IISc Friday said this development could revolutionise the production of “drop-in” biofuels, which are compatible with existing fuel infrastructure.
“The team from our Department of Inorganic and Physical Chemistry (IPC), led by assistant professor Debasis Das, has created an enzymatic platform that transforms abundant and inexpensive fatty acids into valuable hydrocarbons called 1-alkenes. These compounds show great potential as sustainable alternatives to fossil fuels and are widely used in polymer, detergent, and lubricant industries,” IISc said.
Engineered whole cell biocatalyst for efficient 1-alkene production (Image: IISc/Tabish Iqbal)

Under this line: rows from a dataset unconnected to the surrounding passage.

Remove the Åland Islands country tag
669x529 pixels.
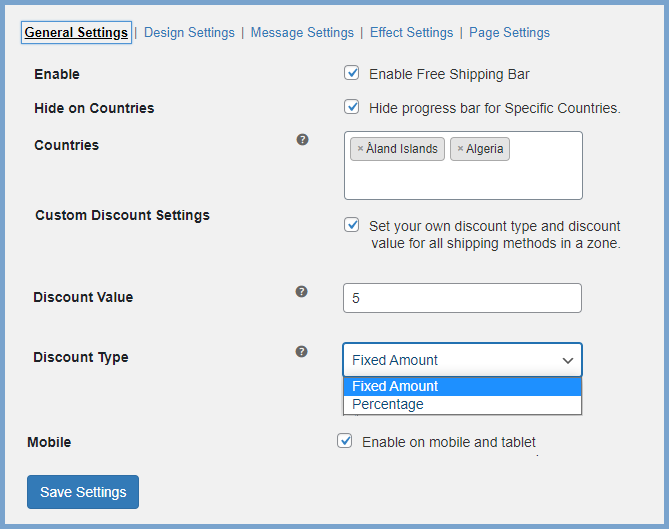[x=360, y=149]
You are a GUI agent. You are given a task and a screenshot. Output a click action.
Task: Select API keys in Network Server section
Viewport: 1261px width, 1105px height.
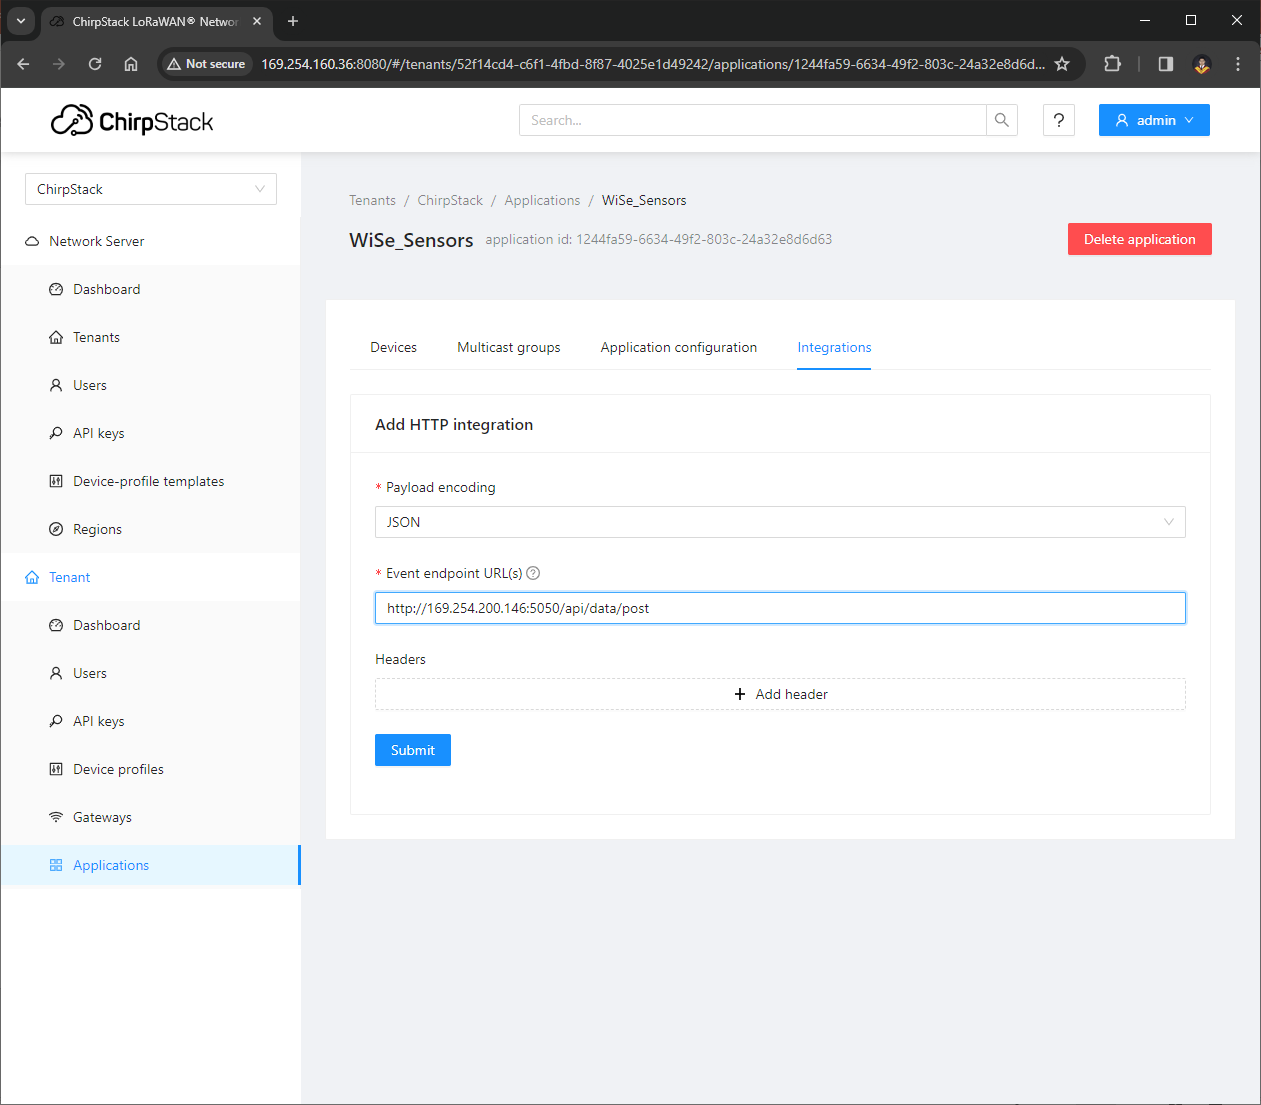98,433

In a previous study, the IISc team purified and characterised an enzyme called “UndB”, bound to the membranes of living cells, especially certain bacteria. And, at the heart of this innovation is the “UndB”, known for its rapid conversion of fatty acids to 1-alkenes. However, researchers encountered a significant hurdle: the enzyme would quickly become inactive due to a byproduct of the reaction.
To overcome this, they ingeniously combined UndB with another enzyme, catalase, creating a fusion protein that dramatically enhanced the process efficiency.
In the current study published in Science Advances, the team circumvented this challenge by adding another enzyme called catalase to the reaction mix. “The catalase degrades the H2O2 (Hydrogen peroxide) that is produced. Adding catalase, he says, enhanced the activity of the enzyme 19-fold, from 14 to 265 turnovers (turnover indicates the number of active cycles an enzyme completes before getting inactivated),” Tabish Iqbal, first author of the study and PhD student at IPC, said.
Das explained that their biocatalyst could convert a wide range of fatty acids to 1-alkenes with up to 95% efficiency. “…What’s more, it produces pure 1-alkenes without any unwanted side products, making it ideal for biofuel production,” he added.
The team’s engineered E. coli bacteria, acting as a “whole cell biocatalyst,” can now efficiently produce these valuable hydrocarbons. This breakthrough not only addresses the growing need for sustainable fuel alternatives but also opens up possibilities for producing other important chemicals like styrene.
With a patent application in progress, the researchers are now seeking industry collaborators to scale up their platform for mass production. This development marks a significant stride towards a more sustainable future in energy and chemical production.